When a policy exhausts, forward the envelope to a recovery actor instead of x-sink:

resiliency:
  policies:
    default:
      maxAttempts: 3
      backoff: constant
      initialDelay: 5s
      thenRoute: ["recovery-actor"]

The recovery actor receives the envelope with status.phase=failed and status.error containing the error details.

Cap total retry time#

Stop retrying after 10 minutes regardless of attempt count:

resiliency:
  policies:
    default:
      maxAttempts: 100
      backoff: exponential
      initialDelay: 1s
      maxInterval: 30s
      maxDuration: 10m

Whitelist mode (retry only specific errors)#

Fail fast on everything except explicitly listed types:

resiliency:
  policies:
    default:
      maxAttempts: 1          # unmatched errors → fail fast
    retry-transient:
      maxAttempts: 3
      backoff: exponential
      initialDelay: 1s
  rules:
    - errors: ["ConnectionError", "TimeoutError"]
      policy: retry-transient

Reusable resiliency via flavors#

Define resiliency rules once as a flavor, apply to many actors:

# EnvironmentConfig (flavor)
apiVersion: apiextensions.crossplane.io/v1beta1
kind: EnvironmentConfig
metadata:
  name: openai-resiliency
  labels:
    asya.sh/flavor: openai-resiliency
data:
  resiliency:
    policies:
      retry-rate-limit:
        maxAttempts: 5
        backoff: exponential
        initialDelay: 10s
        maxDuration: 1800s
      alert-auth:
        thenRoute: ["alert-devops"]
    rules:
      - errors: ["openai.RateLimitError"]
        policy: retry-rate-limit
      - errors: ["openai.AuthenticationError"]
        policy: alert-auth

Apply to any actor: spec.flavors: ["openai-resiliency"]

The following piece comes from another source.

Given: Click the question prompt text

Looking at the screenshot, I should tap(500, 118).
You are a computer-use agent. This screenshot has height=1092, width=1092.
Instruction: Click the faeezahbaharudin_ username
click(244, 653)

How the compiler uses resiliency (try/except in flows)#

When a flow author writes try/except, the compiler automatically injects resiliency rules into the manifests of actors inside the try body. For example:

try:
    p = validate(p)
except ValueError:
    p = handle_error(p)

The compiler stamps this into validate's manifest:

resiliency:
  policies:
    try_except_line_3_0:
      maxAttempts: 1
      thenRoute: ["router-except-line-5-except-2"]
  rules:
    - errors: ["ValueError"]
      policy: try_except_line_3_0

These compiler-generated rules prepend before any actor-defined rules, so flow-level try/except takes precedence for matched error types. The actor's own policies.default still applies for unmatched errors.


Error flow through the system#

Actor pod                          Sidecar
┌──────────────┐              ┌─────────────────────────┐
│  Runtime     │   error      │  handleErrorResponse()  │
│  executes    │─────────────►│                         │
│  handler     │              │  1. matchPolicy()       │
│              │              │     rules: first match  │
└──────────────┘              │                         │
                              │  2. applyPolicy()       │
                              │     retry? → re-queue   │
                              │     exhausted?          │
                              │       thenRoute → send  │
                              │       no route → x-sink │
                              └─────────────────────────┘

The sidecar sets status.error on the envelope with the error's type, message, traceback, and mro before routing. Downstream actors can read these via yield "GET", ".status.error".


See also#

Using error handling in flows: To write try/except in the Flow DSL, see usage/guide-error-handling.md.